Now that we've moved to using NIF's I had been contemplating rewriting
the ICU driver as a NIF to see if there were any performance
differences. As part of that I would investigate the ability to pass
in these tailoring bits to allow people to do fancier ICU collation
that's been requested a couple times.

Re: Problem with czech alphabet in View_Collation

Posted by Robert Newson <ro...@gmail.com>.

We already use ICU for collation and the keys you mentioned are
correctly ordered in UCA order. What's missing is support for custom
tailoring rules, I think.

B.

2011/5/31 Ladislav Thon <la...@gmail.com>:
> IIRC, this isn't supported right now, but will be (might be? :-) ) in the
> future. See this thread:
> http://www.mail-archive.com/user@couchdb.apache.org/msg10606.html for
> previous discussion.
>
> LT
>
> 2011/5/31 Ladislav Prskavec <la...@prskavec.net>
>
>> I have simple view:
>>
>> function(doc) {
>> if (doc.parentId == "0") {
>> emit(doc.seoname, [doc.id, doc.seourl, doc.rank]);
>>  }
>> }
>>
>> and in results:
>>
>> {"id":"S0001","key":"Brno Business
>> School","value":["S0001","brno-business-school",5]},
>> {"id":"41000","key":"\u010desk\u00e1 zem\u011bd\u011blsk\u00e1 univerzita v
>> Praze","value":["41000","ceska-zemedelska-univerzita-v-praze",5]},
>> {"id":"21000","key":"\u010cesk\u00e9 vysok\u00e9 u\u010den\u00ed
>> technick\u00e9 v
>> Praze","value":["21000","ceske-vysoke-uceni-technicke-v-praze",5]},
>> {"id":"7D000","key":"CEVRO Institut, o. p.
>> s.","value":["7D000","cevro-institut-o-p-s",5]}, {"id":"S0003","key":"CMC
>> Graduate School of Business
>> o.p.s.","value":["S0003","cmc-graduate-school-of-business-o-p-s",5]},
>>
>> I have problem with \u010 (Č) is before C, but in alphabet we have C, Č
>> order.
>> It's bug? ICU can solve this.
>>
>> Thanks for help.
>>
>>
>>
>

Re: Problem with czech alphabet in View_Collation

Posted by Ladislav Thon <la...@gmail.com>.

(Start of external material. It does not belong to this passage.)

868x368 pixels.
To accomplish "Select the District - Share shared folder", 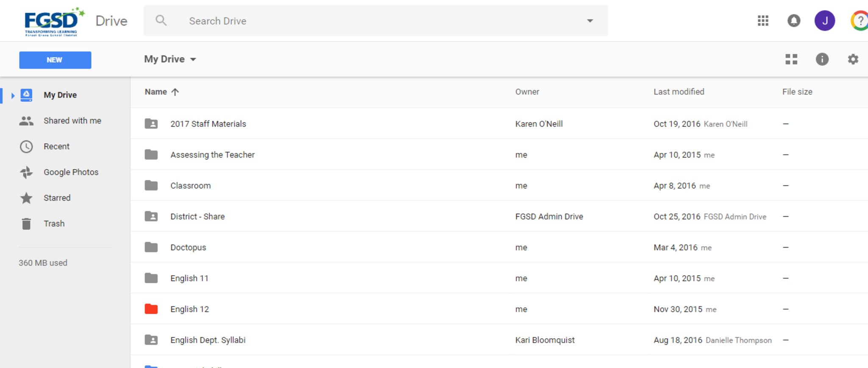I will click(198, 217).
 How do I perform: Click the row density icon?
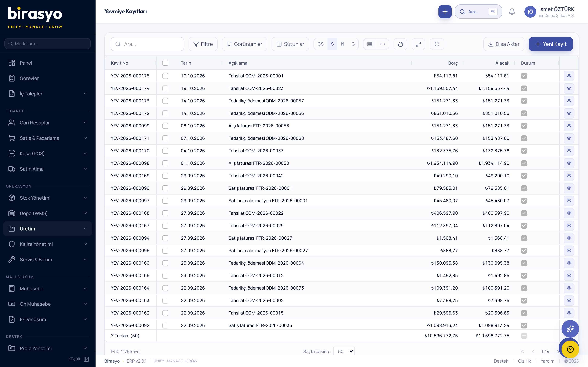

IIRC, this isn't supported right now, but will be (might be? :-) ) in the
future. See this thread:
http://www.mail-archive.com/user@couchdb.apache.org/msg10606.html for
previous discussion.

LT

2011/5/31 Ladislav Prskavec <la...@prskavec.net>

> I have simple view:
>
> function(doc) {
> if (doc.parentId == "0") {
> emit(doc.seoname, [doc.id, doc.seourl, doc.rank]);
>  }
> }
>
> and in results:
>
> {"id":"S0001","key":"Brno Business
> School","value":["S0001","brno-business-school",5]},
> {"id":"41000","key":"\u010desk\u00e1 zem\u011bd\u011blsk\u00e1 univerzita v
> Praze","value":["41000","ceska-zemedelska-univerzita-v-praze",5]},
> {"id":"21000","key":"\u010cesk\u00e9 vysok\u00e9 u\u010den\u00ed
> technick\u00e9 v
> Praze","value":["21000","ceske-vysoke-uceni-technicke-v-praze",5]},
> {"id":"7D000","key":"CEVRO Institut, o. p.
> s.","value":["7D000","cevro-institut-o-p-s",5]}, {"id":"S0003","key":"CMC
> Graduate School of Business
> o.p.s.","value":["S0003","cmc-graduate-school-of-business-o-p-s",5]},
>
> I have problem with \u010 (Č) is before C, but in alphabet we have C, Č
> order.
> It's bug? ICU can solve this.
>
> Thanks for help.
>
>
>